With additional financial resources, non-Delta hospitals could invest in capabilities and care models that aligned with the two pay-for-performance models, causing the national average to potentially increase.

“However, with weak financial performance, Delta hospitals have fewer resources to improve quality of care, and their quality performance is likely to fall further below the national average,” researchers wrote. “By continuing to impose financial penalties disproportionally on Delta hospitals, HRRP and HVBP are likely to depress the already weak financial performance of these hospitals.”

To ensure safety-net hospitals improve financial performance and stay open, researchers advised policymakers to revise the pay-for-performance models. They called on CMS to calculate penalties and rewards based on comparisons of peers.

Healthcare officials should also offer a financial relief plan to Delta and non-Delta hospitals that primarily serve economically disadvantaged populations. CMS could invest the penalties paid back to the federal agency from the programs into quality improvement initiatives for hospitals falling behind.

Researchers concluded that Medicare value-based reimbursement programs are driving providers to deliver higher quality, cost-efficient care. But changes must be made to ensure safety net hospitals remain open.
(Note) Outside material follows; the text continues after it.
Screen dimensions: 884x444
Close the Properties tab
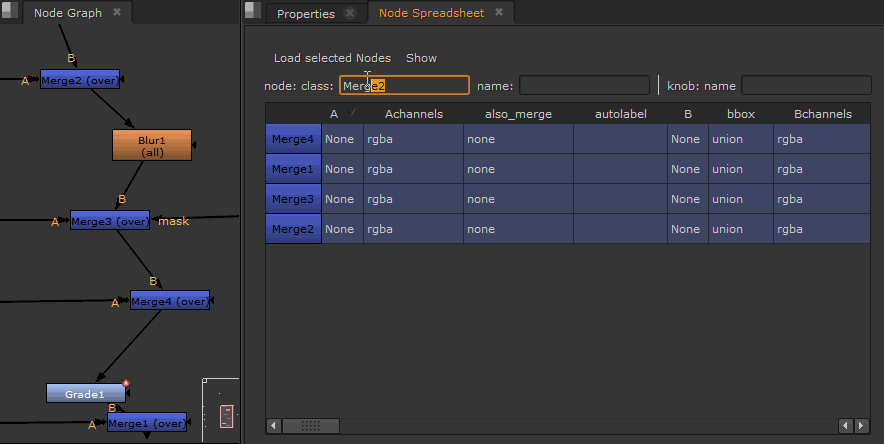pos(349,14)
“Although HRRP and HVBP are based on this concept, they use a one-size-fits-all approach without considering the uniqueness of the communities that hospitals serve,” they wrote. “The weak financial performance of Delta hospitals and widening disparity in financial performance between Delta and non-Delta hospitals under HRRP and HVBP indicate that altering these two programs is necessary and urgent to ensure that we do not remove the resources from the communities that need them most.”